The earbuds on the Dizo Buds Z, by themselves, have a playtime of 4.5 hours. Again, nothing to write home about. In our tests, the earbuds lasted around 4 hours and 5 minutes at 60-70 percent volume. The case provided 3 additional charges, with some juice to spare. The Buds Z do support fast charging where around 10 minutes of charging gets you 1.5 hours of playtime, which is quite decent.
Dizo Buds Z: Build and comfort
Build and design is one area where the Dizo Buds Z truly shines. Don't get us wrong, you're not going to find an extremely premium build on these earphones like you would on mid-range to high-end earbuds, but for the price, the Dizo Buds Z comes with an attractive design and reliable build quality. The Dizo Buds Z has a pebble-shaped charging case with a matte texture that feels more premium than other buds in this price range with their glossy textures. The buds are available in three colour variants – Leaf, Onyx, and Pearl. We got the Leaf mint-green coloured variant for review, which looks fantastic.
The pastel green shade is easy on the eyes and looks unique. The case is very compact and doesn't bulge out of pockets too much. The front of the case houses an LED battery indicator and the DIZO logo while the bottom features a USB-C charging port. The case is extremely easy to open one-handed and shuts close with an audible and satisfying snap, which we love. Additionally, the magnets inside that hold the buds are extremely strong and the buds stay put even when you shake the case with force.
The earbuds have a stem design and feature a glossy texture in contrast to the case's matte texture. The stems or stalks have a lovely iridescent finish that makes the buds stand out.
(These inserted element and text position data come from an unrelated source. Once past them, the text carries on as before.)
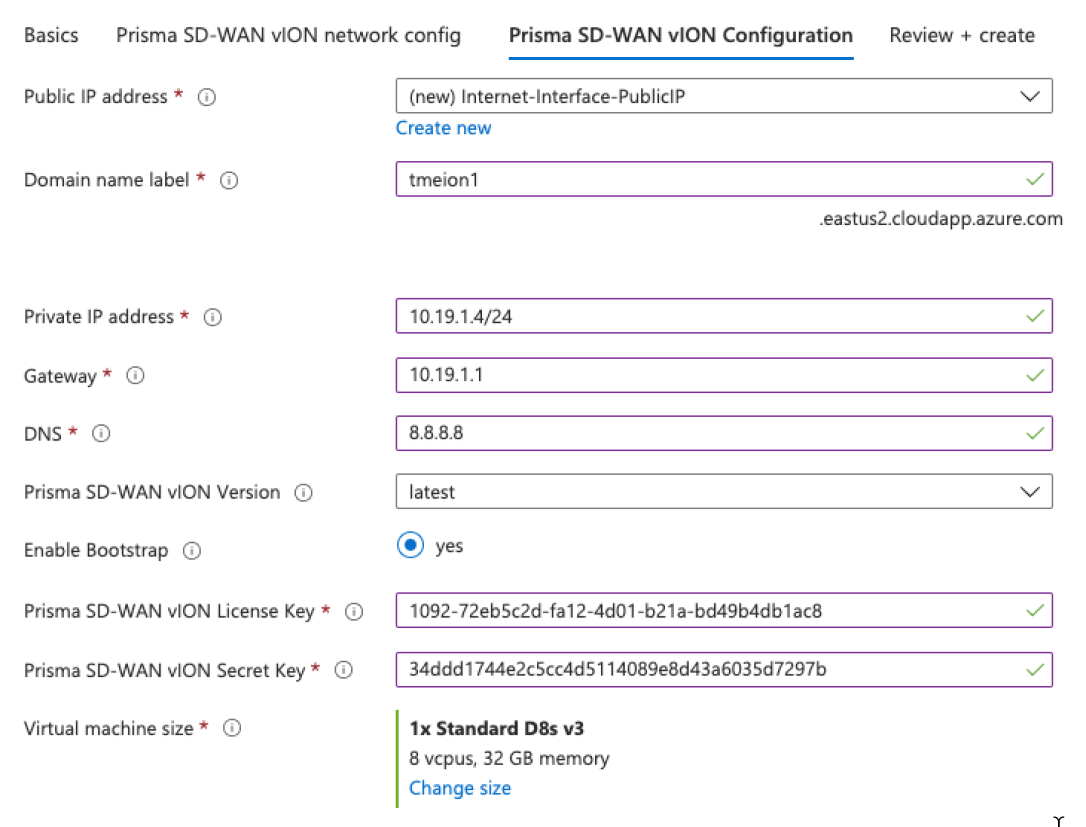Show info tooltip for Private IP address
The height and width of the screenshot is (827, 1086).
(x=213, y=317)
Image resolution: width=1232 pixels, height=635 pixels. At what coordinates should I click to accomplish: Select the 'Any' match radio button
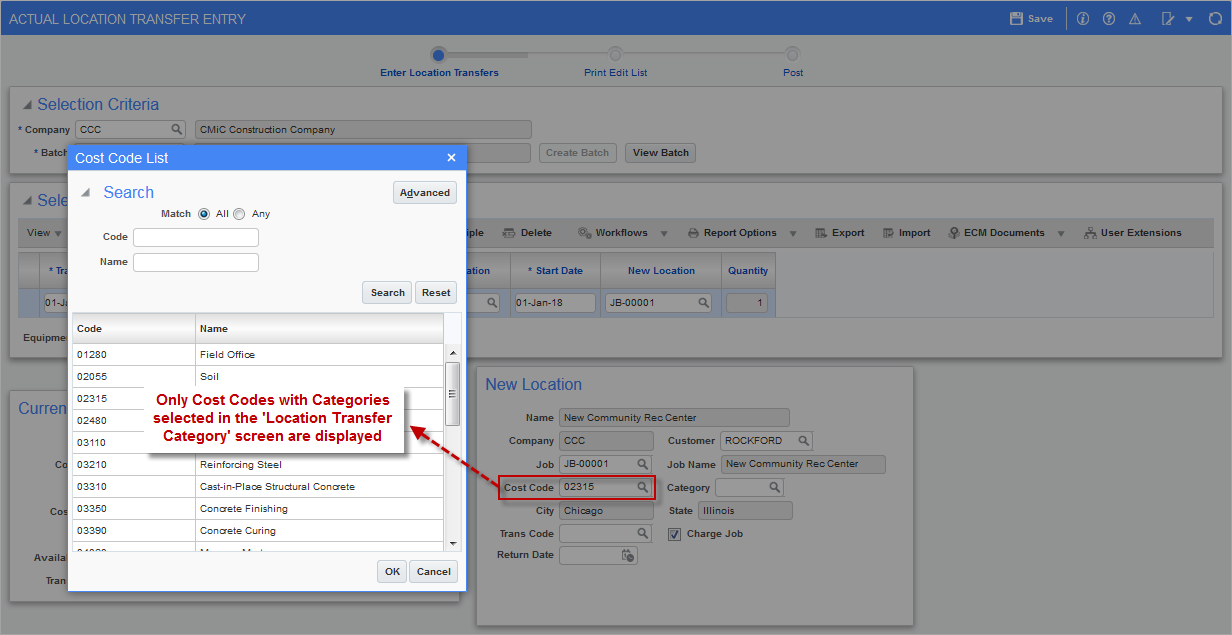tap(239, 214)
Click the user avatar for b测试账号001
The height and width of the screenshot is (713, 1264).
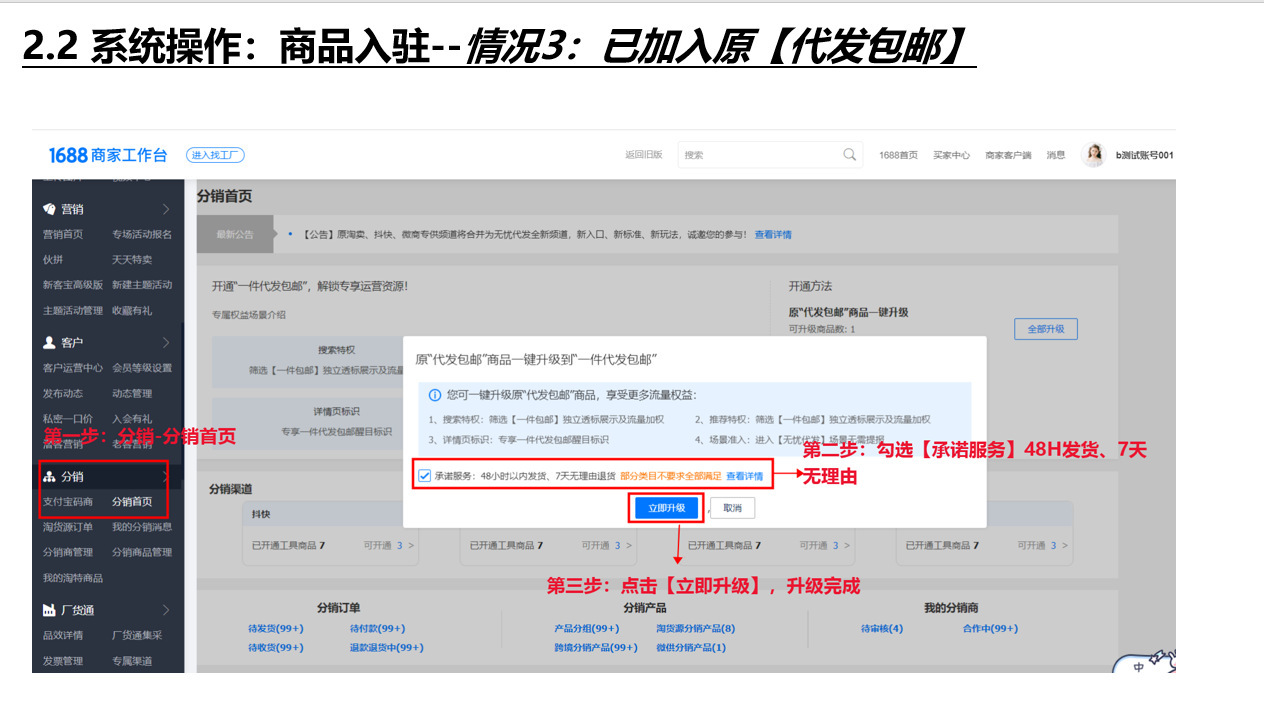click(1093, 154)
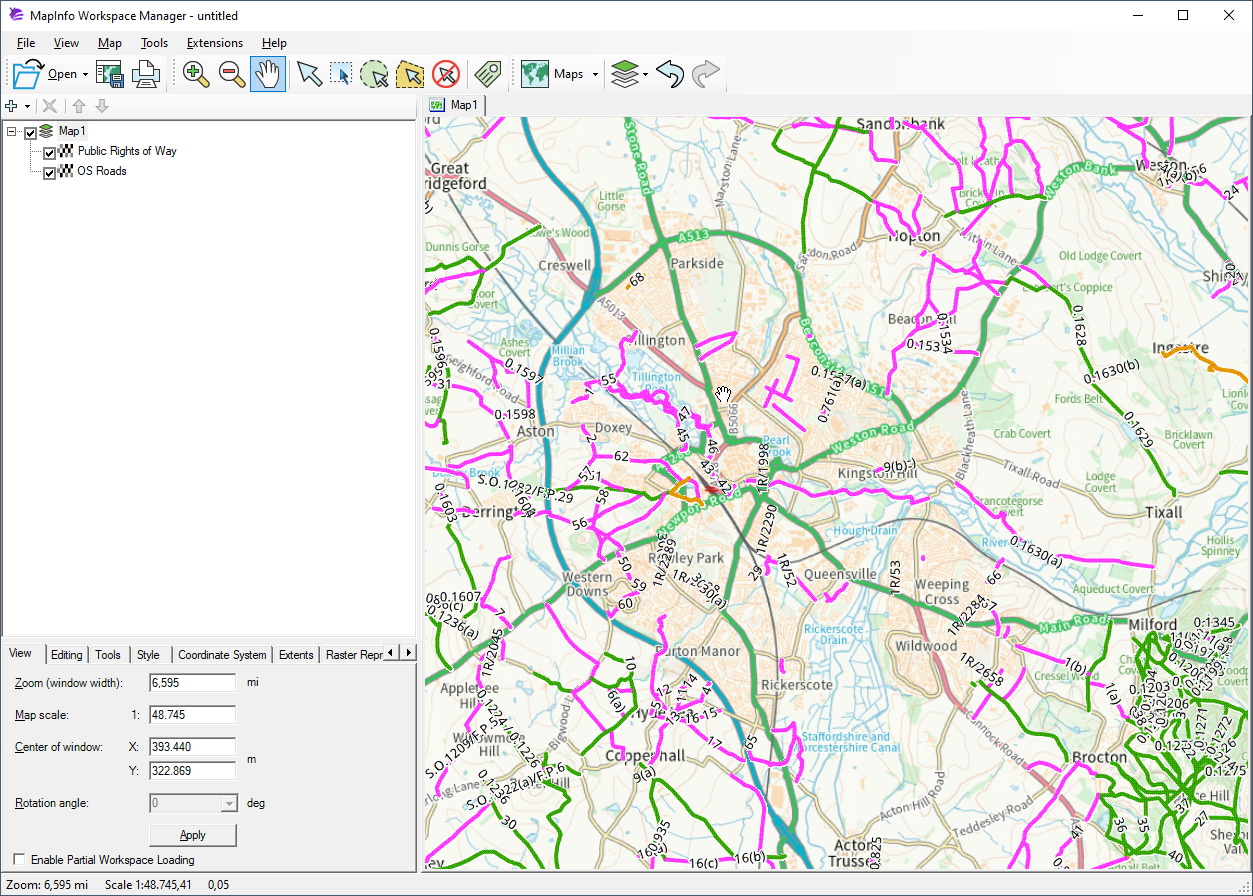Uncheck the OS Roads layer
The height and width of the screenshot is (896, 1253).
pyautogui.click(x=49, y=172)
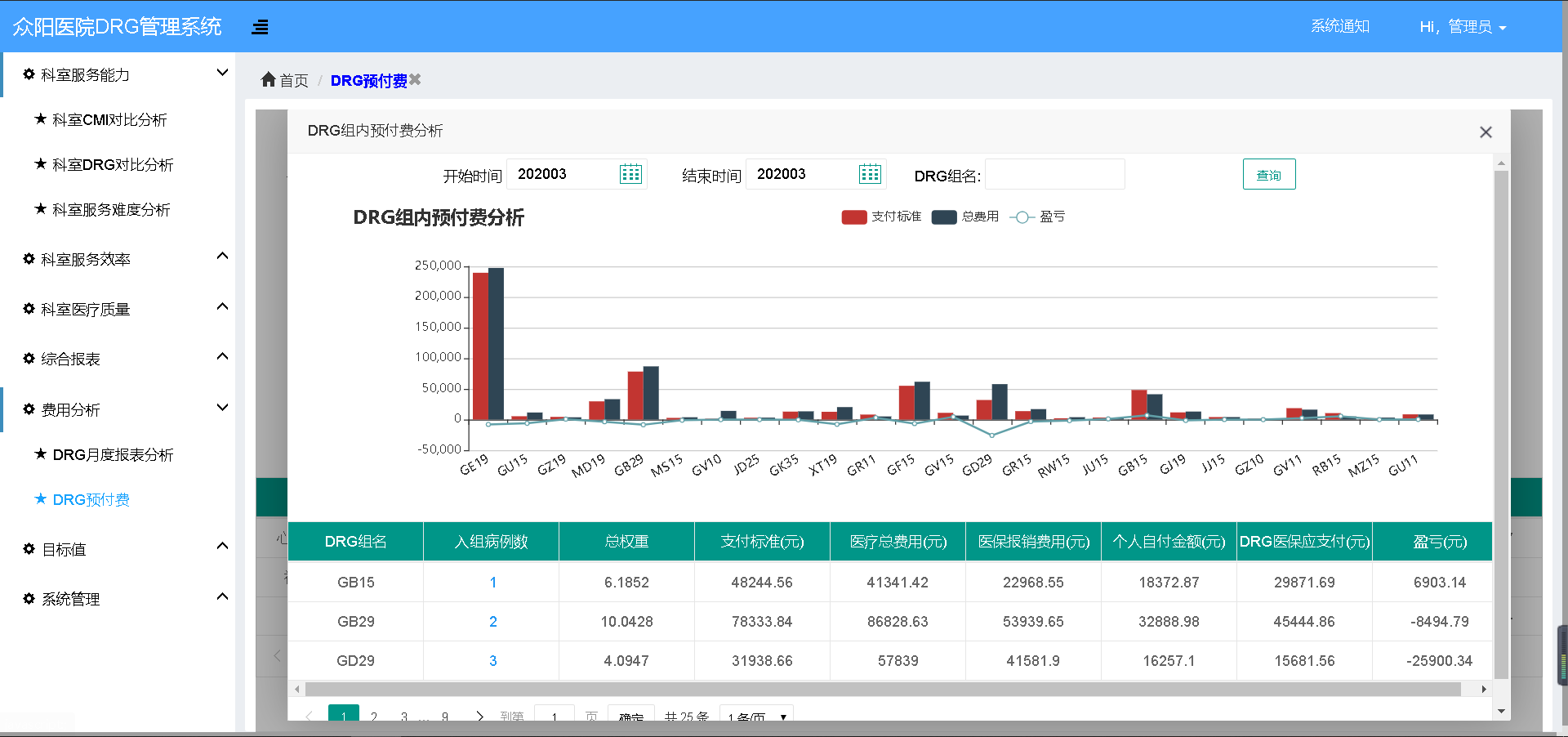Screen dimensions: 1568x737
Task: Select 科室服务难度分析 in sidebar
Action: click(x=111, y=210)
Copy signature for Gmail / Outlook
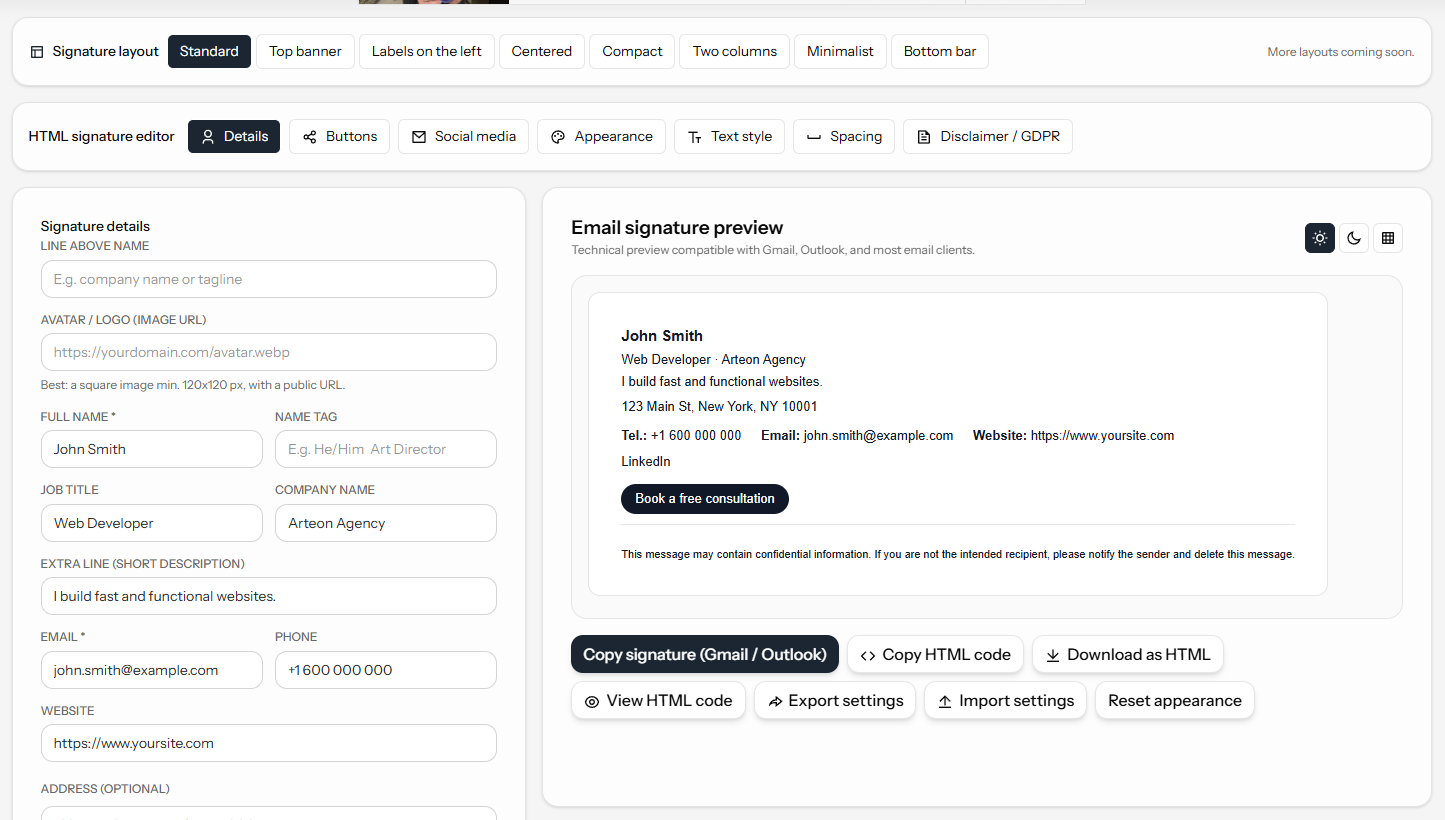The width and height of the screenshot is (1445, 820). click(704, 654)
The back of the stems also doubles as touch-sensitive zones to control music and calls. The touch controls are fairly reliable and we encountered very few misreadings with these.
The buds are also super lightweight at merely 3.7g each and this translates to hours of comfortable usage. They also provide a pretty decent fit that stays put during most activities. However, when running the buds do shuffle slightly and you may feel the need to readjust them. Overall, the Dizo Buds Z has a stellar design for the price and is comfortable to wear over long periods of time.
Dizo Buds Z: Verdict
The TWS market is chock-full of affordable options and the Dizo Buds Z may find itself slightly lost in the crowd. The earbuds definitely get most things right, be it the consumer-friendly bass-boosted sound signature, eye-catching design, comfortable fit, and app support. However, it loses out to its competitors in some key areas such as battery life, microphone performance, and audio codec support. Additionally, if a consumer decides to spend a few hundred rupees more, the world of Active Noise Cancellation and other appealing features is opened up to them with earphones such as the Realme Buds Q2 and the Boult Audio Soulpods. The one area where the Dizo Buds Z stand out in the sub-2K price point is design. The earbuds look gorgeous with the iridescent effect on the stems and the charging case's matte texture looks premium. So, if looks and build matter the most to you, the Dizo Buds Z are a good option in the sub-2K price point.